Favorite pie tin. Who knew I'd become so domestic?  In other news on the domesticity front, I believe I may have found us all a new place to live. I'm super excited for it so I'm not going to jinx it by talking too much.  But yay!

Also, I've been (slowly) working away at the projects that are stacked in my crocheting basket.  There's Momma's Market Bag, Erin's Boston Blanket, and Dawn's Nugget Snuggler.  The "nugget snuggler" is not, sadly, another man thong, but a baby blanket.  It's the baby blanket who's cute a button granny squares are right next to this paragraph.  The baby is a girl, obviously. I'm enjoying the craftiness, and the soothing thinking that it allows.  Well, for most of it.  For these granny squares I'm using a nobbly cotton thread and a teeny-tiny (size D) hook.  It takes quite a bit of concentration.  But no fear, I have 19 out of 54 done.  Sigh.  Good thing I have several road trips planned back to Moscow, and I find crocheting makes time in the car go by quite quickly.  And you feel productive.  And I like feeling productive.  I always get a little antsy if I'm not doing something.  It doesn't have to be anything important, just something with my hands or mind or whatever.
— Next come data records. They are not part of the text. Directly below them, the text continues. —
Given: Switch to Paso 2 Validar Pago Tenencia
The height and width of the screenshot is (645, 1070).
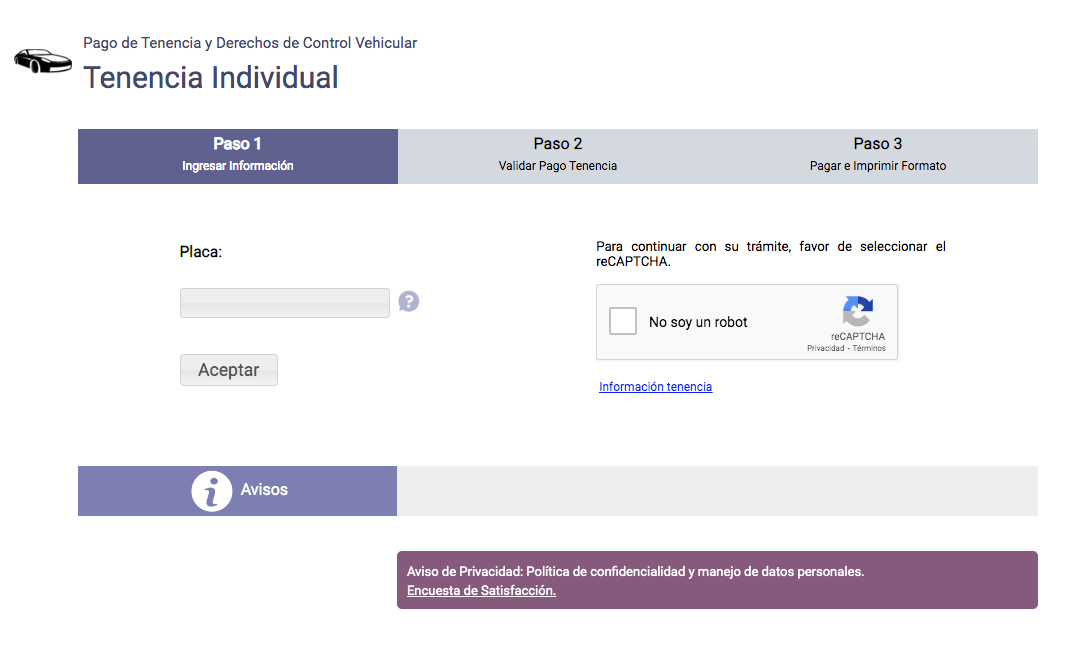Looking at the screenshot, I should [x=557, y=155].
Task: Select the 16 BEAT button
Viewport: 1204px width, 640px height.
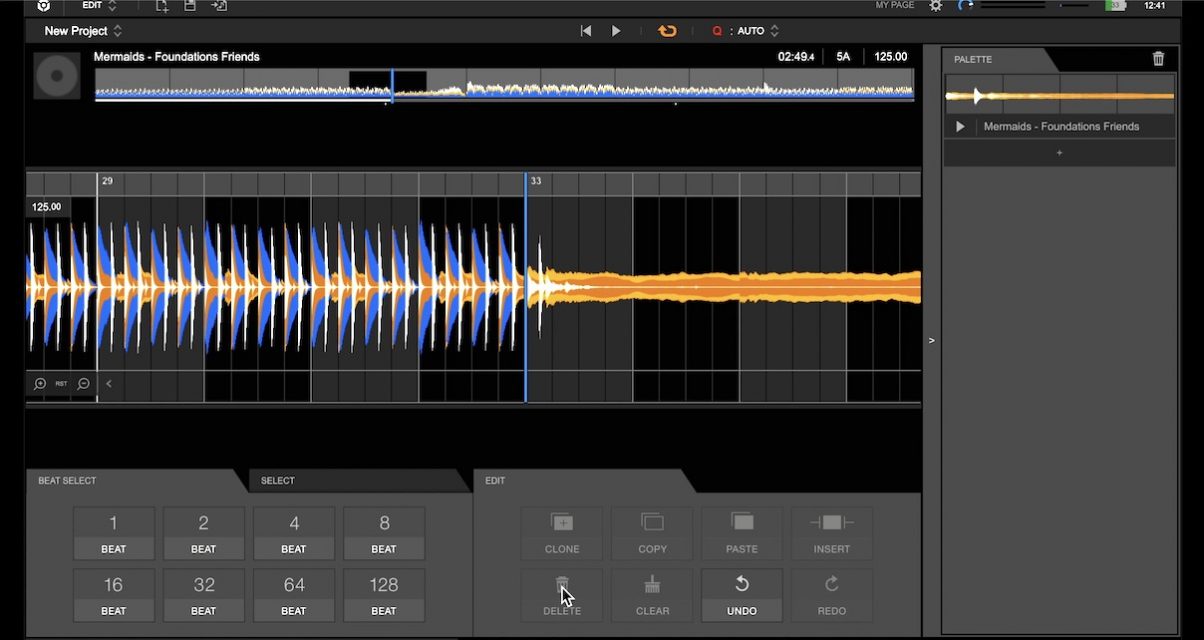Action: tap(113, 594)

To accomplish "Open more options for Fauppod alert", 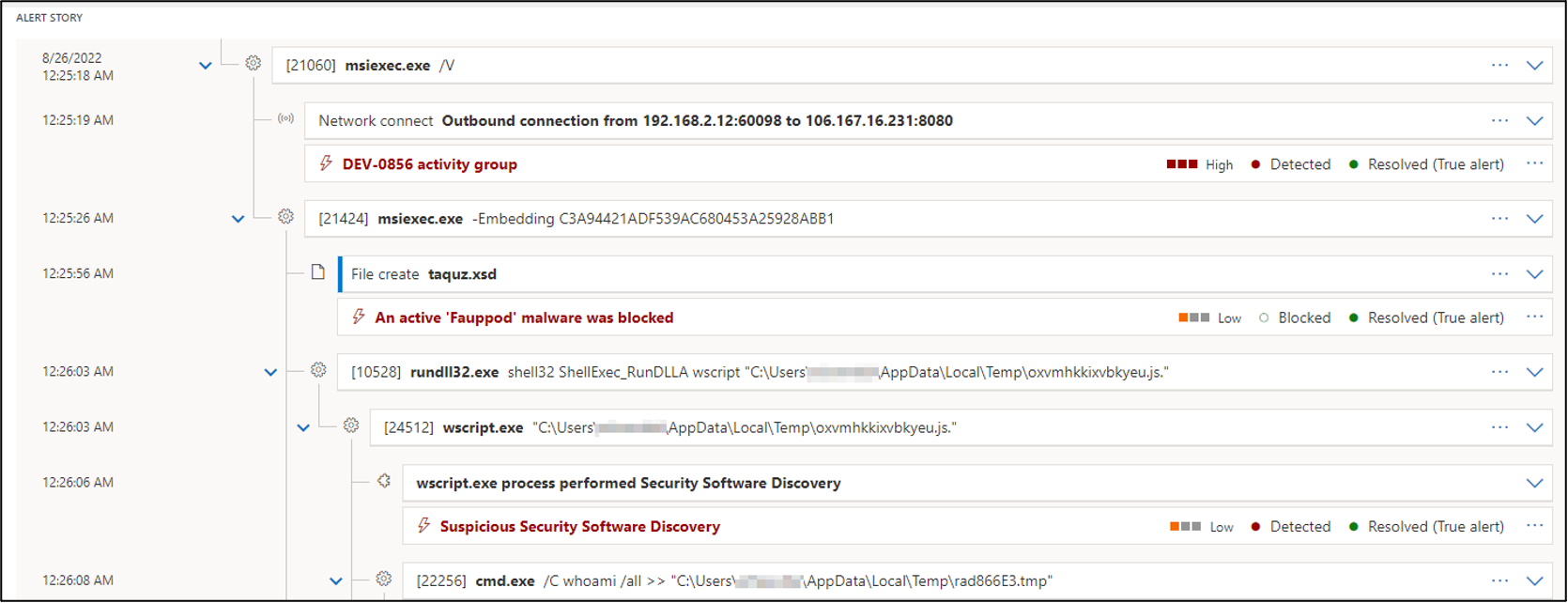I will point(1534,317).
Thus plane rides and car trips and days spent doing nothing but lying in bed tend to kill me. 

But that's not necessarily true.  Sometimes a day spent in bed is exactly what you need. Take, for example, this past Mother's Day.  We didn't get out of bed until almost 2 o'clock in the afternoon.  It was wonderful.  And then we went to a crazy movie.  But I don't know what I was expecting, Roman Polanski directed it.  

So this has been a long and rambly post about nothing.  Gee interweb, it's almost like we sat down and had a mojito.